### Exercise instructions
Return, word for word, the lines of the material below from the line with "Locate an element" to the line with "horizontal-scrollbar is located", both of those lines included. Leave the pictures out of your answer.

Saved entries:
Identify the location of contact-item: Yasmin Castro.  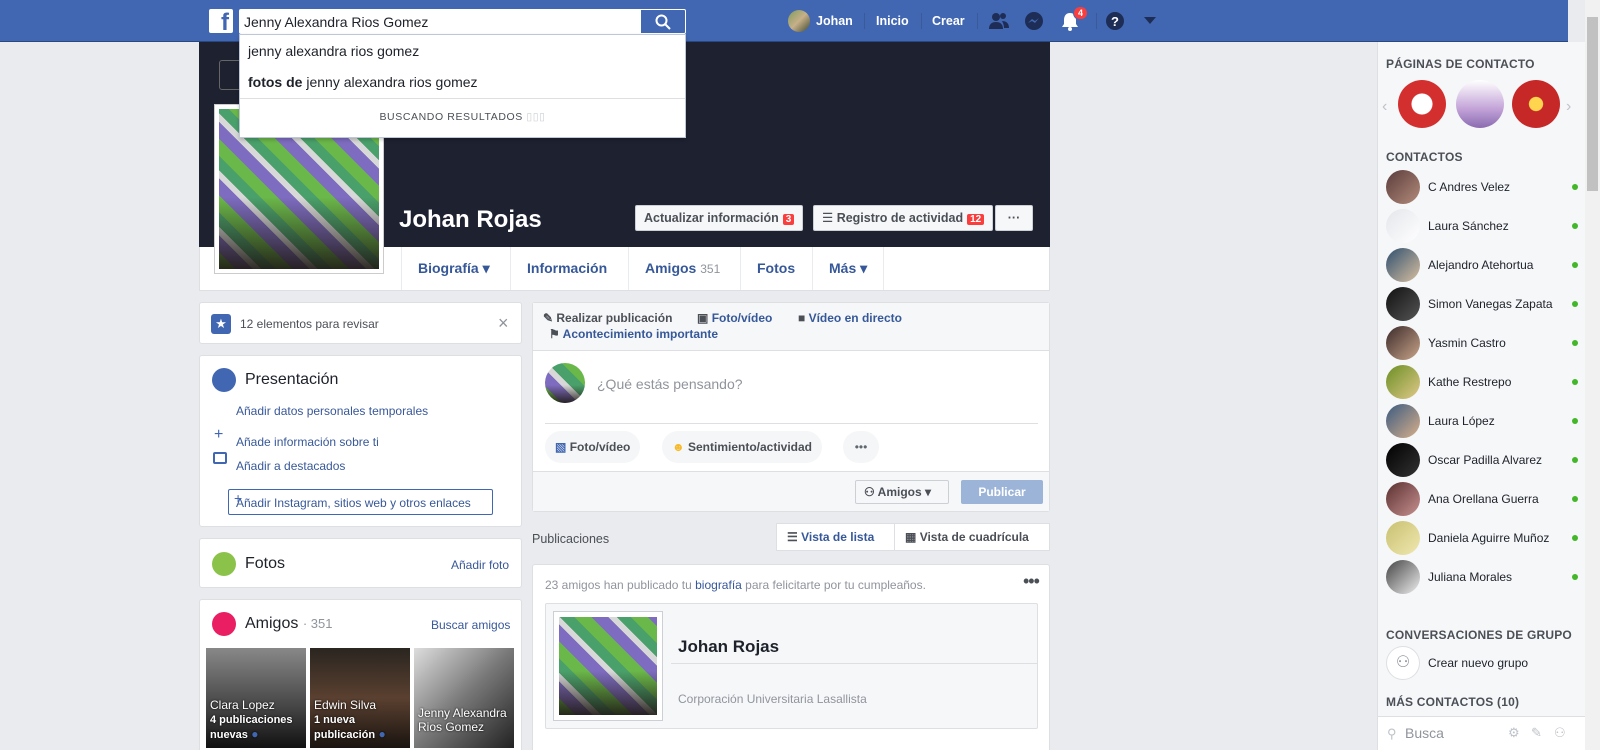
(1484, 343).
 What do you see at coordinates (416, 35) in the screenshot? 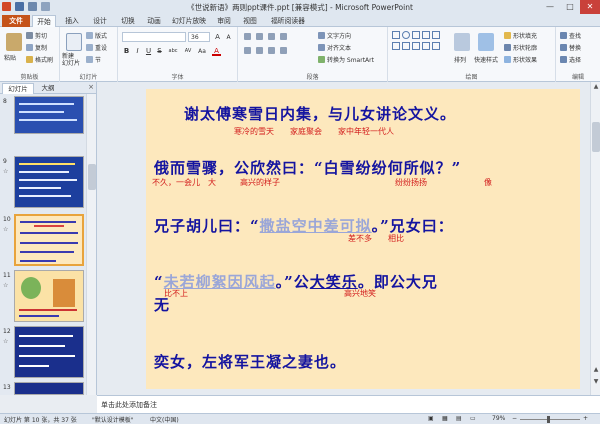
I see `textbox-shape-icon` at bounding box center [416, 35].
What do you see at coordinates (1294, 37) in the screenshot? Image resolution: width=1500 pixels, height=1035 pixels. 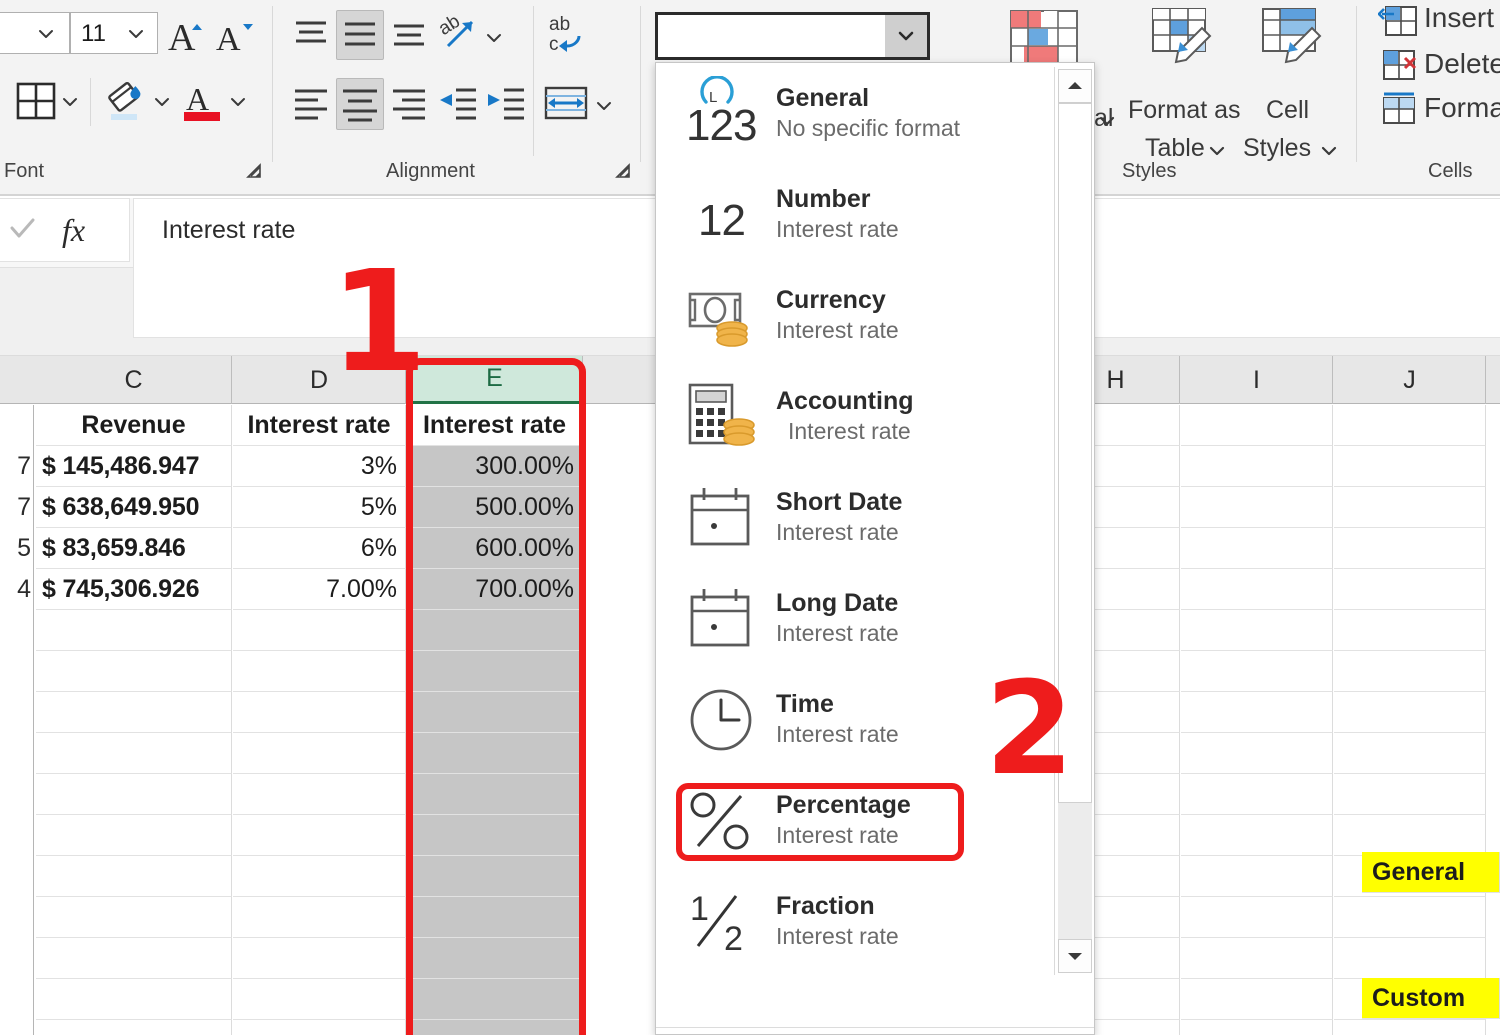 I see `cell-styles-icon` at bounding box center [1294, 37].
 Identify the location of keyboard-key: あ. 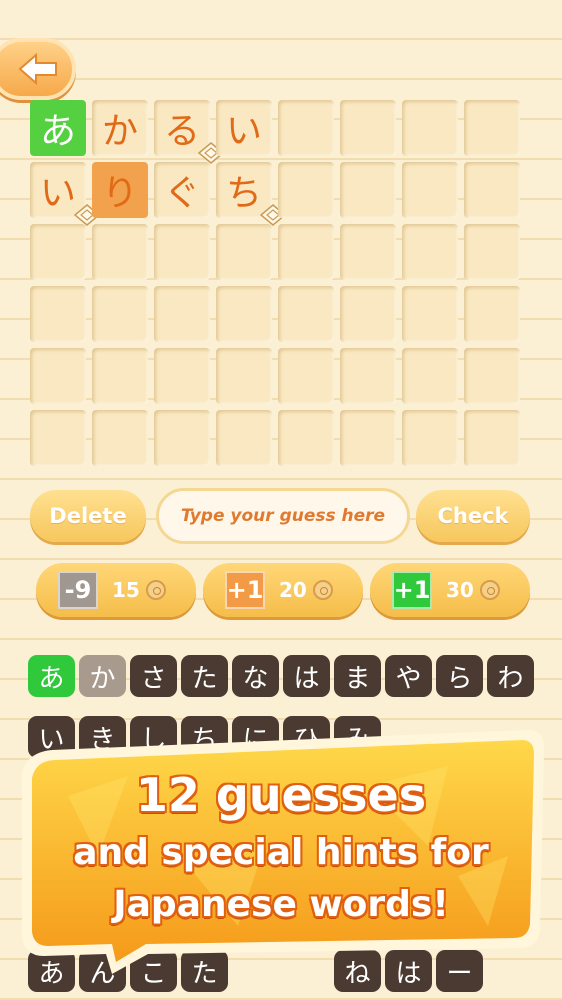
(52, 676).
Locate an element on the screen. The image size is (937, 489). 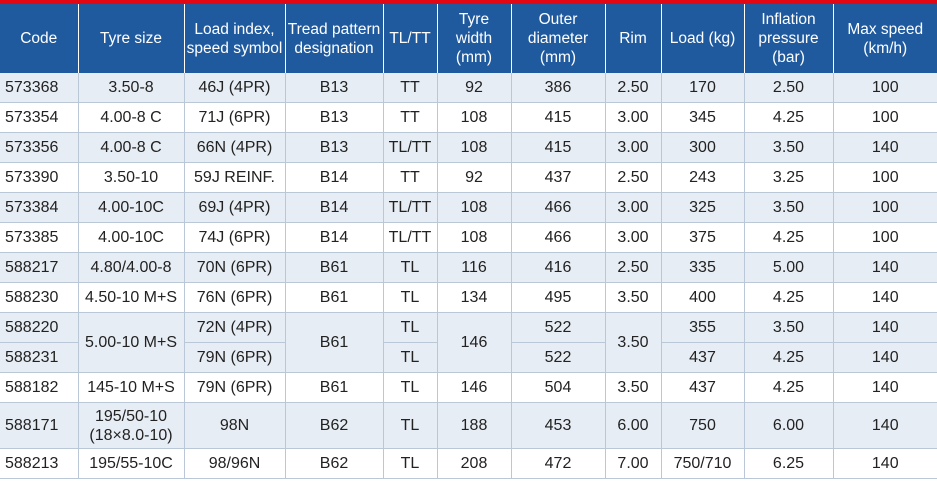
cell-code: 573384 is located at coordinates (40, 208).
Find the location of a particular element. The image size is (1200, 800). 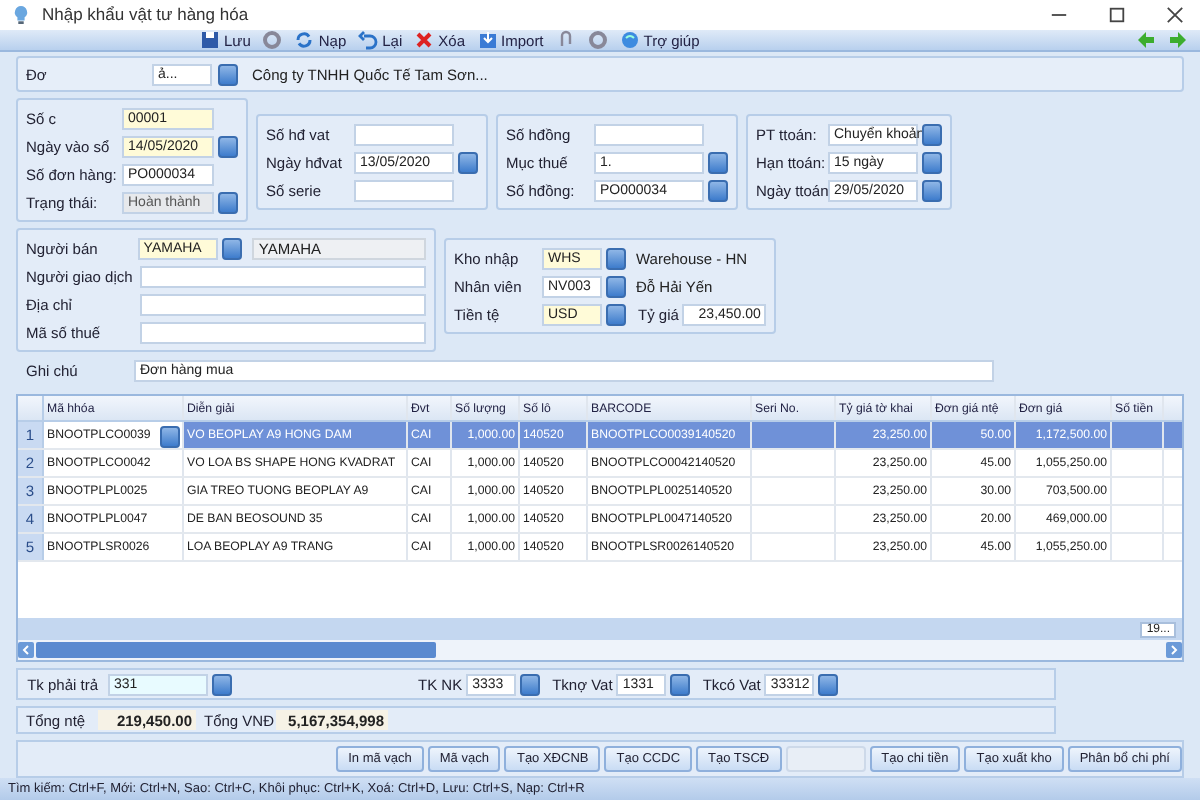

horizontal-scrollbar is located at coordinates (600, 650).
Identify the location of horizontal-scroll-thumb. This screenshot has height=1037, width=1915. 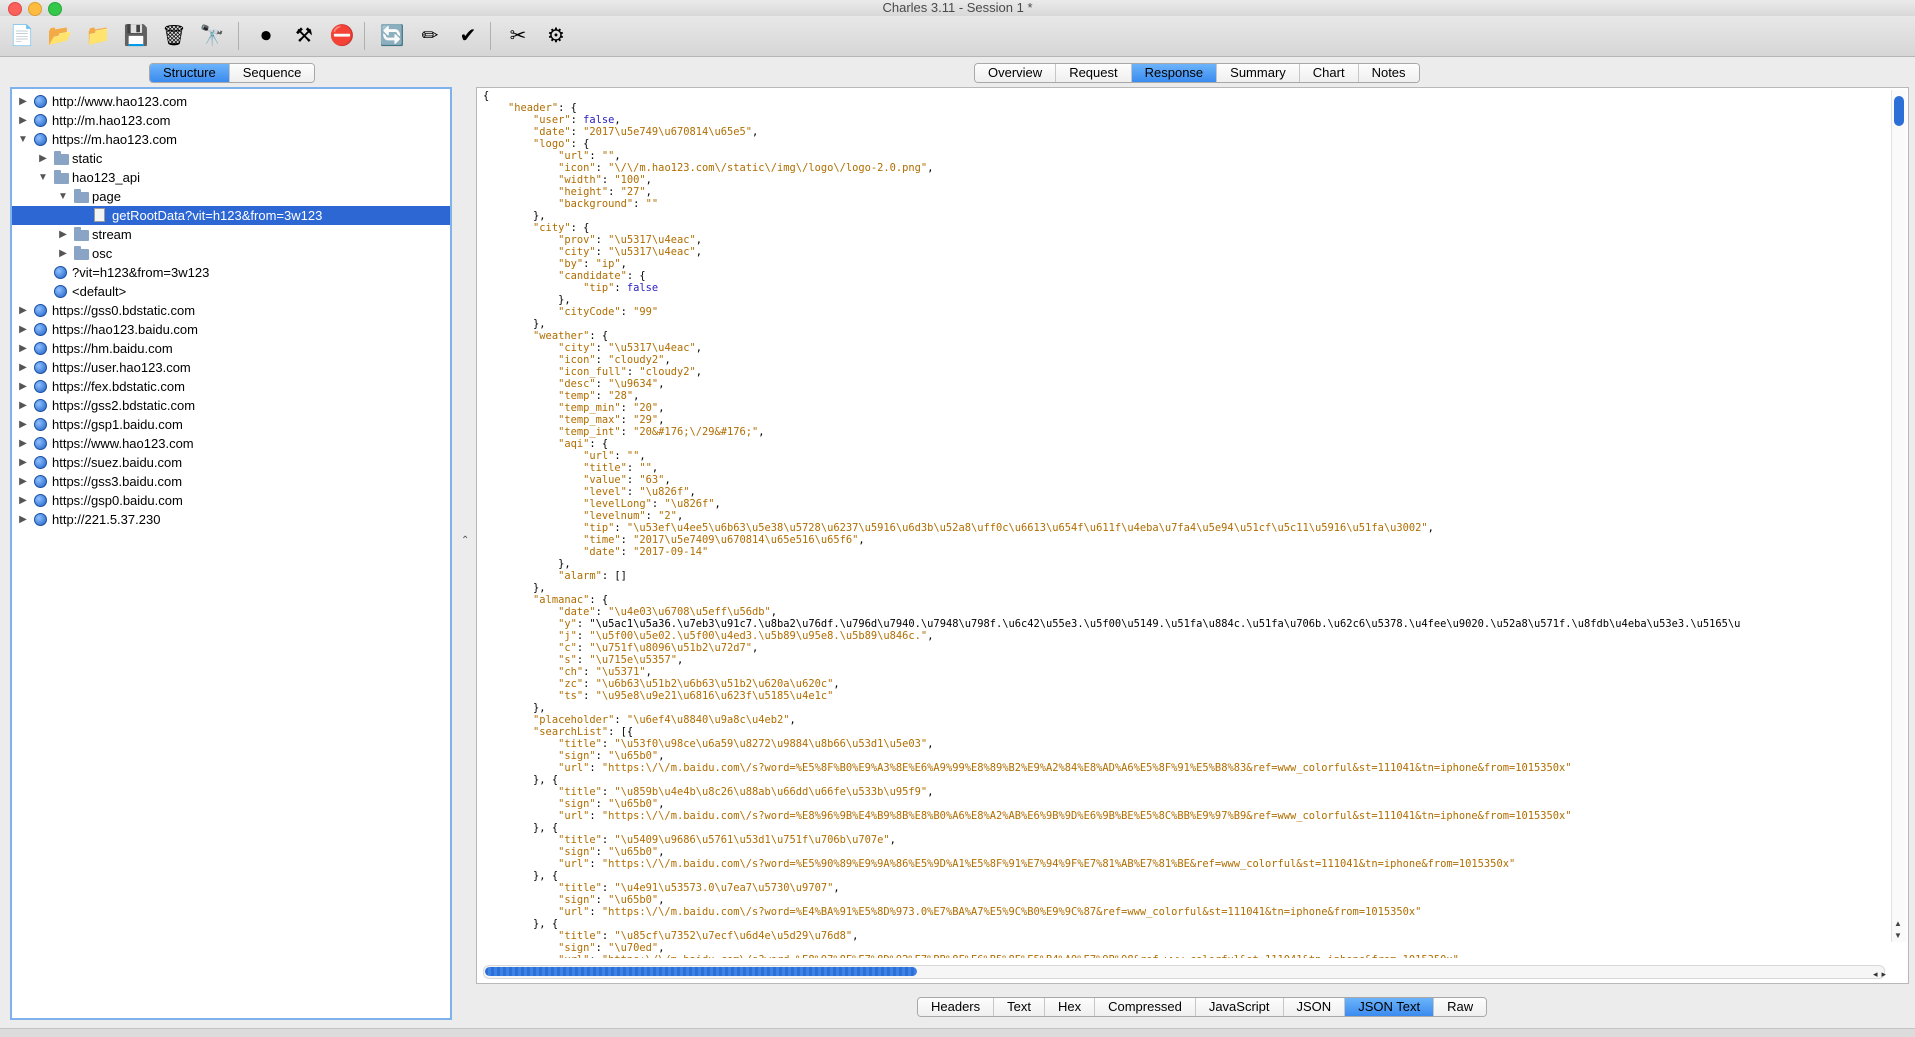
(701, 972).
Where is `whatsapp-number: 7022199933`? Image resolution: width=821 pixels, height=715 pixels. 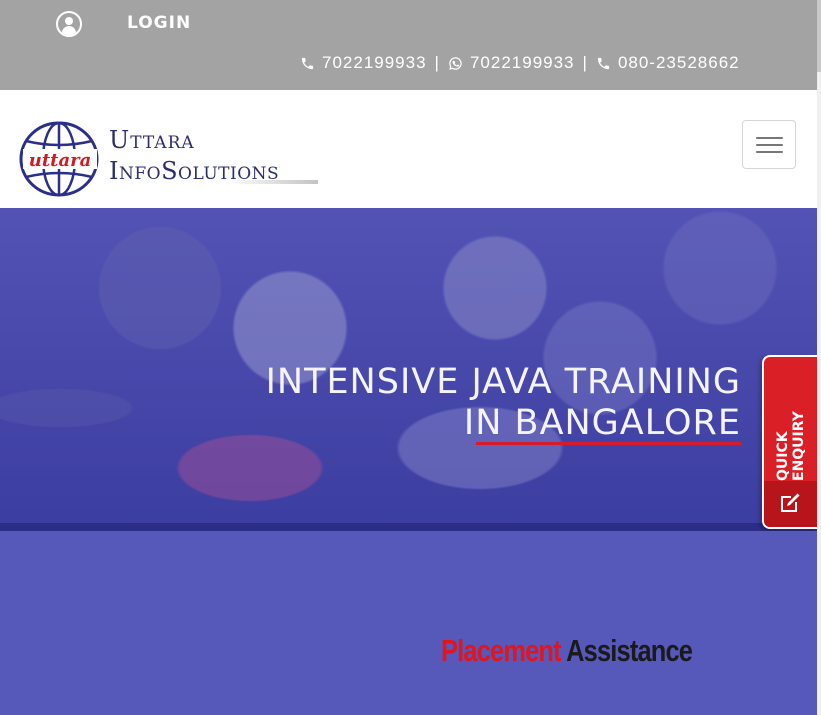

### Response for this exercise
Locate an element on the screen. The image size is (937, 489). 
cell-code: 573384 is located at coordinates (40, 208).
Find the location of a particular element. The image size is (1200, 800). 

horizontal-scrollbar is located at coordinates (600, 650).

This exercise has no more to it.